Turn Your Smartphone Into A DSLR

A few years ago smartphones were seen as implements that could take photos but were never revered for their quality, however, there have been huge improvements to smartphone camera resolutions across the board. Especially with Social Media’s image centricity ever increasing, marketers should be taking advantage of the convenience they have to take good images with the tools made available to them by these smartphone improvements. There won’t always be an opportunity to have a high quality, expensive camera with you so Zara and I attended a smartphone photography tutorial held at the Hotel Indigo to help turn that phone in our pockets into DLSR…almost.

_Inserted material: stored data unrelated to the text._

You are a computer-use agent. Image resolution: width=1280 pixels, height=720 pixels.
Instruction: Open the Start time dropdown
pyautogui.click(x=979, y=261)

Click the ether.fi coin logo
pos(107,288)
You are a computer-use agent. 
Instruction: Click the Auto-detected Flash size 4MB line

The speaker, Dan Rubin, is a very well known designer, photographer and more, who captures and edits a great portion of his work on his iPhone 6. Don’t worry if you’re not an iPhone owner, Rubin made many points of emphasis that he could still conduct his work the same way with another model of phone, it was just a preference. A lot of the photos on his Instagram have been taken with JUST a smartphone, yes, just a smartphone, and people love his work – evident from his 700k+ followers. First, check out his Instagram page to see the quality and definition of his photos to get a taste of what you could do with your images on a smartphone. They’re pretty good right? So the next question is, ‘how on earth did he take such beautiful pictures (such as the one below) on an iPhone, most of mine have bad lighting and are all pixelated…etc’.

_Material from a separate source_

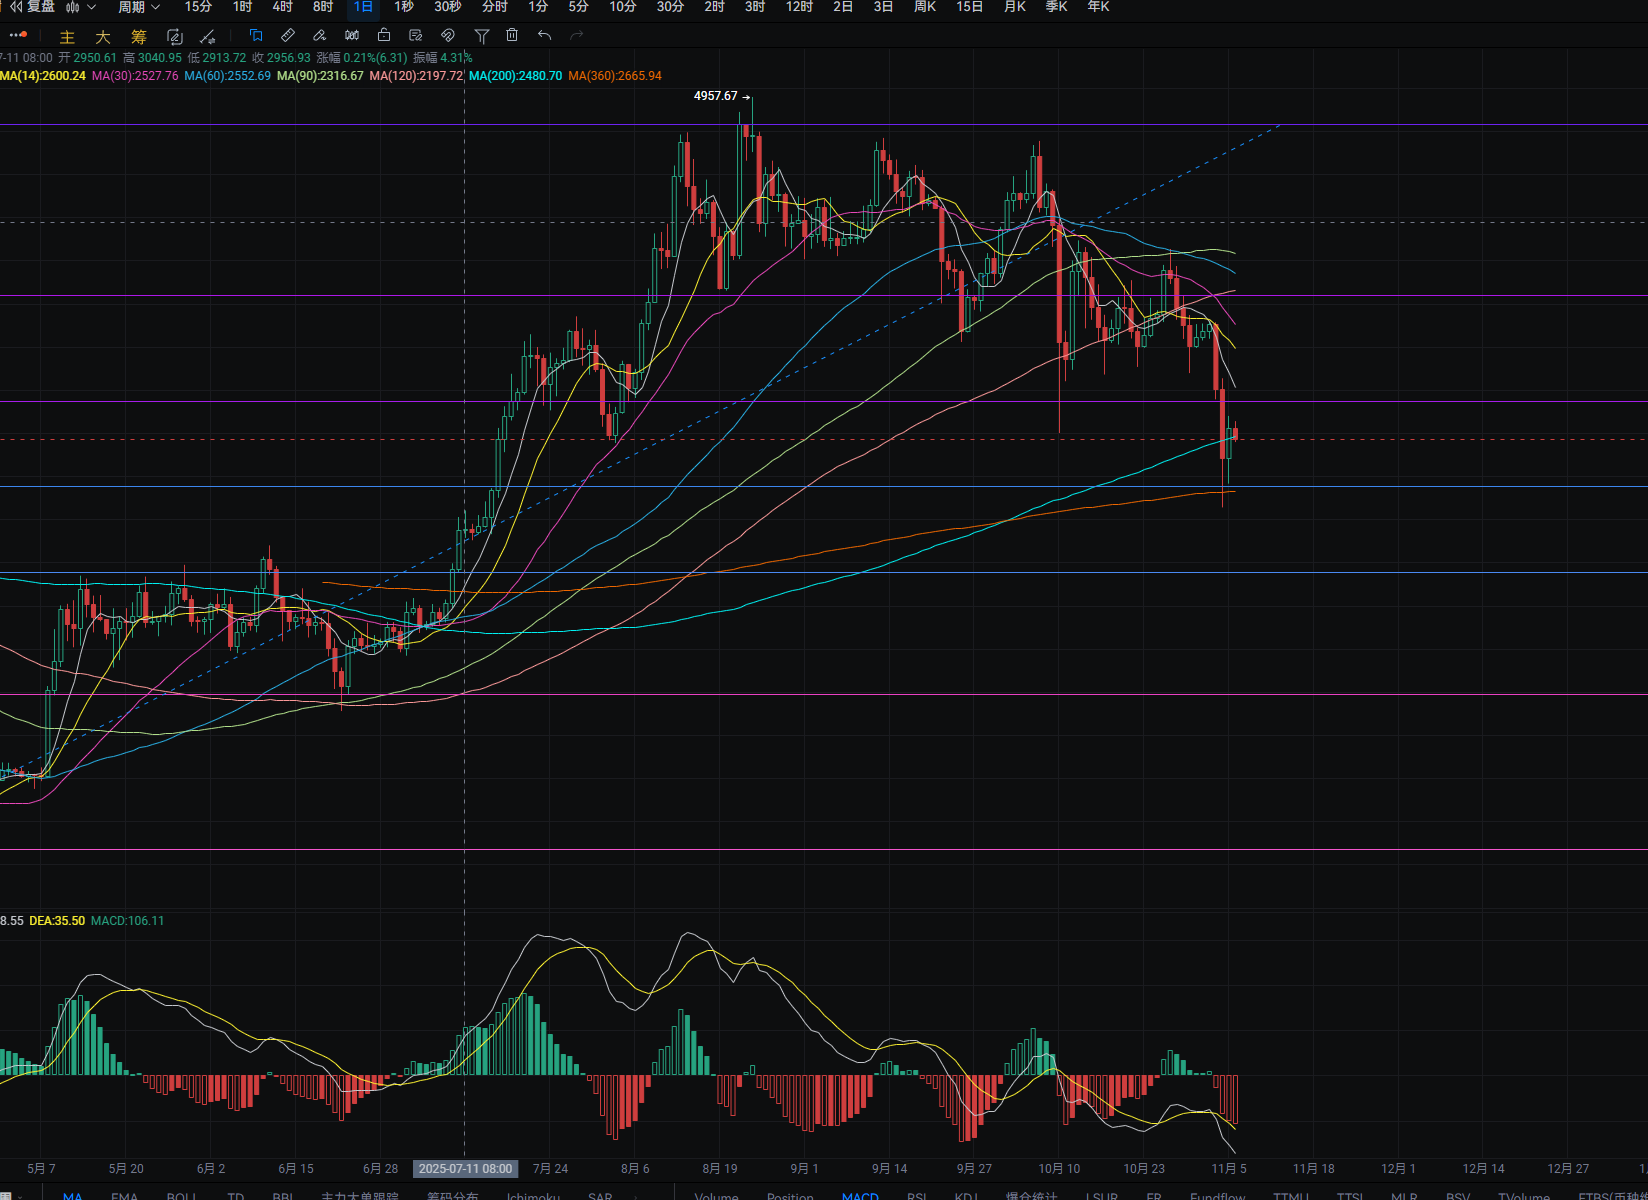Toggle the 大 indicator button
1648x1200 pixels.
tap(103, 37)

Well, in the same way that you can configure an expensive camera to take beautiful photos, there are many different apps that you can download (some free, the others are very cheap) that allow you to take beautifully crisp photos and edit them to make them the way you want them to look. The following apps were focussed on in the tutorial but there are many more appearing on the App Store every day.

Mountain Rubin

Cortex Cam – £2.29 (http://apple.co/1NjWids)cortex-camera-icn

The First app that you need to look at is Coretex Cam, and the main reason is that this app takes pictures that are of an extensively higher quality, resolution and size. Cortex Cam takes a series of images and then blends them together to try and remove image ‘noise’, the grainy effect you get on certain photos in low light or when zooming in.

sunset_comparison

Because it does this as well, you don’t exactly have to have the steadiest of hands however it works in a similar way to a long exposure so it makes taking images of mobile subjects difficult. Every image taken also has a large file size and resolution, on average 3072×4088, which is more appropriate for print than most stock smartphone cameras.

VSCO Cam logoVSCO Cam – Free (http://apple.co/1KvLxj4)

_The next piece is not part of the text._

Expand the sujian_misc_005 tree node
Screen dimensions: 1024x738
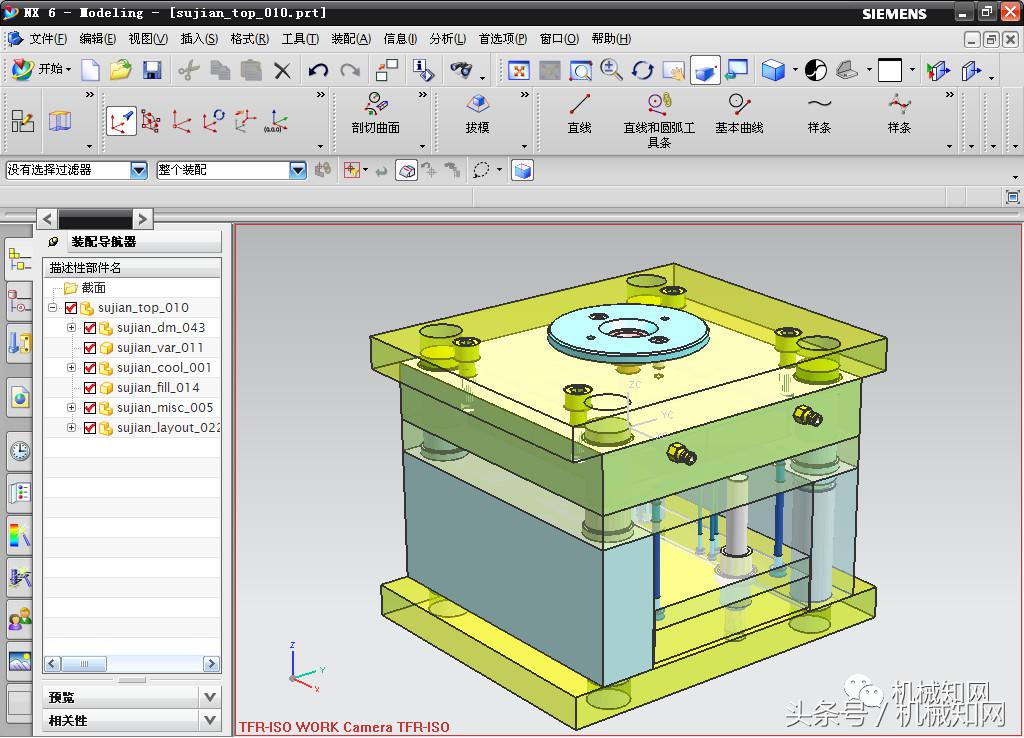(71, 408)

VSCO Cam (pronounced vizco) is another app that comes with its own camera that is very useful and, again, better than stock camera app. However even with its little tricks that feature in the app, this app’s strong points are in its photo editing features.

Before we get to the photo editing software, the camera has a nifty feature that allows you to focus on one object whilst drawing the exposure from another section of the photo.

Expocus

 

However where this app gains its name and fame is from the many different photo editing features that you can utilise to make the most of your photos. I put it to the test, and you can lighten up a darkly lit photo by changing the exposure and the contrast to turn it from a) to b).

cam-image-1

As you can see, with the right amount of testing and tweaking you can transform an average photo into something that represents what your eyes can see better. You can also make it look more dreamlike, it just depends on what the intention of your photo is and what emotions you would want to evoke.

 

TouchRetouch (1)TouchRetouch – £1.49 (http://apple.co/1FKHKCM)

Lastly, the final app that you can play about with is ‘TouchRetouch’ which acts like Photoshop and you are able to remove certain subjects or unwanted items from images. This app is very self-explanatory, and with a small amount of testing and tinkering you will be able to remove unwanted objects, like the example below.

cam-image-2

In summation, you can do quite a lot in terms of photography with JUST your smartphone. Most people wouldn’t take your word for it if you told them that after getting yourself accustomed to using these apps they too could take beautiful, high-res images on a smartphone.
Also don’t think that these are the only apps that are available to you. There are a multitude of fantastic apps such as; Snapseed, Afterlight, SKRWT, AntiCrop and many, many more. So get out there – test, test and test again until you find the one that you like and how it works and become the next smartphone David Eustace.